Una tarde, mientras finalizaba un croquis en el atelier, oí el coche de él llegando y mi corazón latió más fuerte; yo ya estaba esperando por aquel momento todo el día. Mirando el diseño que había preparado, sonreí sola y murmuré: “Perfecto”. Minutos después, oí sus pasos en el pasillo. Daniel entró en el atelier, quitándose la corbata y preguntando: “¿Aún trabajando?” Esa frase siempre era una constante en nuestras vidas, un símbolo de cómo el amor se entrelazaba con la rutina, incluso en medio del cotidiano. Yo me giré en la silla, respondiendo: “Siempre”. Él se acercó y besó mis labios, preguntando cómo había sido mi día. Levanté el papel que mostraba un vestido especialmente diseñado para embarazadas y dije: “Antes de responder eso… quiero saber qué te parece este croquis”.
Daniel tomó el diseño y comenzó a observar. En él, estaba dibujado un vestido delicado para gestantes. Él frunció levemente la frente y preguntó: “¿Estás comenzando una colección para embarazadas?”
No conseguí contener la risa al responder: “Realmente solo entiendes de números”. Apunté hacia la parte de abajo del diseño y dije: “Lee lo que está escrito”. Él inclinó el papel y, enseguida, leyó en voz baja: “Felicidades, amor… vas a ser papá”. Por un segundo, él quedó completamente inmóvil, como si el tiempo se hubiera detenido, absorbiendo la noticia. “Elise…”

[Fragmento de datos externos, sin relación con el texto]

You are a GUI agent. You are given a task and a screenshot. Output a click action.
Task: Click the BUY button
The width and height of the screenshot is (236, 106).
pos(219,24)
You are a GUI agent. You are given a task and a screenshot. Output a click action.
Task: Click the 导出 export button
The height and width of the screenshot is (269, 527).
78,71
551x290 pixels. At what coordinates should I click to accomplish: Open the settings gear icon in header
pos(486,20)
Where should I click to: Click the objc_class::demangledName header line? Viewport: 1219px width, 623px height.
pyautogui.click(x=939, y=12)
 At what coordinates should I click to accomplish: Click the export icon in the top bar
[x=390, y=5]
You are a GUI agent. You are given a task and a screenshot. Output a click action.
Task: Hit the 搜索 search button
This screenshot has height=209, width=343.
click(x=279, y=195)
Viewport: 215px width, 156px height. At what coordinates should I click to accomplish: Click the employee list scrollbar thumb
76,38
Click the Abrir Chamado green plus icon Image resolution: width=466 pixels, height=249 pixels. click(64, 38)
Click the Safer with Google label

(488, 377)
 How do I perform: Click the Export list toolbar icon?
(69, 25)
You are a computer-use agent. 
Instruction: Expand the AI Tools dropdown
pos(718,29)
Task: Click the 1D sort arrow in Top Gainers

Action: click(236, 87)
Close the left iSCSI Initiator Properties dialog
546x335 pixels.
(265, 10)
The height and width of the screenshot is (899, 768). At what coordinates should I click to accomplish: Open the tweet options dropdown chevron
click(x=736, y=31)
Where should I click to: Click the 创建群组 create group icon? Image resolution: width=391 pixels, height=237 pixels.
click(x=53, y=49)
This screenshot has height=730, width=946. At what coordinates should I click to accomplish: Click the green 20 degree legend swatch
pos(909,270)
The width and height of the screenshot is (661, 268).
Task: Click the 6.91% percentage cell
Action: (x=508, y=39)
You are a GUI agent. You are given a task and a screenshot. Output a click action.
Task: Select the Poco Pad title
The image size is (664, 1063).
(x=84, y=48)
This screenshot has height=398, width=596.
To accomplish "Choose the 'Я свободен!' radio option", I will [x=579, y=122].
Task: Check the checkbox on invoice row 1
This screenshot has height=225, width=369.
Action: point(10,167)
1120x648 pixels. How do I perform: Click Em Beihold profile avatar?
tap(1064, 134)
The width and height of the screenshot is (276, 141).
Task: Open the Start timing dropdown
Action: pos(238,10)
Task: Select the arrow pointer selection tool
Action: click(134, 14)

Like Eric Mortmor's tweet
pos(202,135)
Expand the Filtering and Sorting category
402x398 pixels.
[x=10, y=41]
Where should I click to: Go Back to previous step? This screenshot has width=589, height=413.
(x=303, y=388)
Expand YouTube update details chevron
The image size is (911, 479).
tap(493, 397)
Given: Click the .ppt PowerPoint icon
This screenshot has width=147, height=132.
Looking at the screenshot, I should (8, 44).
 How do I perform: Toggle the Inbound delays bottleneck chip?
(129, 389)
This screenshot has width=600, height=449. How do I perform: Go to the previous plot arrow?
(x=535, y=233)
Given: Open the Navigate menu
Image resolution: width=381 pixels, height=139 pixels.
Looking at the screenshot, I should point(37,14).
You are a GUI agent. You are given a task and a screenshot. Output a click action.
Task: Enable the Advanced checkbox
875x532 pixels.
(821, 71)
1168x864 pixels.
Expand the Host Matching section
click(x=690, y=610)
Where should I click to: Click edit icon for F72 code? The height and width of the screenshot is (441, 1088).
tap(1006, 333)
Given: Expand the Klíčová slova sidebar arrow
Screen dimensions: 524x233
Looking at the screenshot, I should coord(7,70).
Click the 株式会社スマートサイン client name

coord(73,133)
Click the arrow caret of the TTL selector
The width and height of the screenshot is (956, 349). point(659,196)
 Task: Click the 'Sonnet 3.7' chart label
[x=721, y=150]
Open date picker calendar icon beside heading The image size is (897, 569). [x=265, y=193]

Me levanté despacio y asentí: “Sí”. La expresión de él era como la de alguien que acaba de descubrir un nuevo horizonte: “¿Estás embarazada?”
Asentí nuevamente, revelando: “Descubrí hoy”. Daniel me jaló para un abrazo tan fuerte que casi perdí el equilibrio. “¡Eso es increíble!” Él me giró en medio del atelier, riendo con entusiasmo. “Vamos a tener un bebé…”
Yo también estaba riendo y respondí: “Sorpresa…” Él sujetó mi rostro entre las manos, ojos brillando como estrellas recién nacidas.
Asentí nuevamente, revelando: “Descubrí hoy”. Daniel me jaló para un abrazo tan fuerte que casi perdí el equilibrio, como si quisiera proteger un tesoro recién descubierto. “¡Eso es increíble!” Él me giró en medio del atelier, riendo con entusiasmo, como un niño en un parque de diversiones por primera vez. “Vamos a tener un bebé…”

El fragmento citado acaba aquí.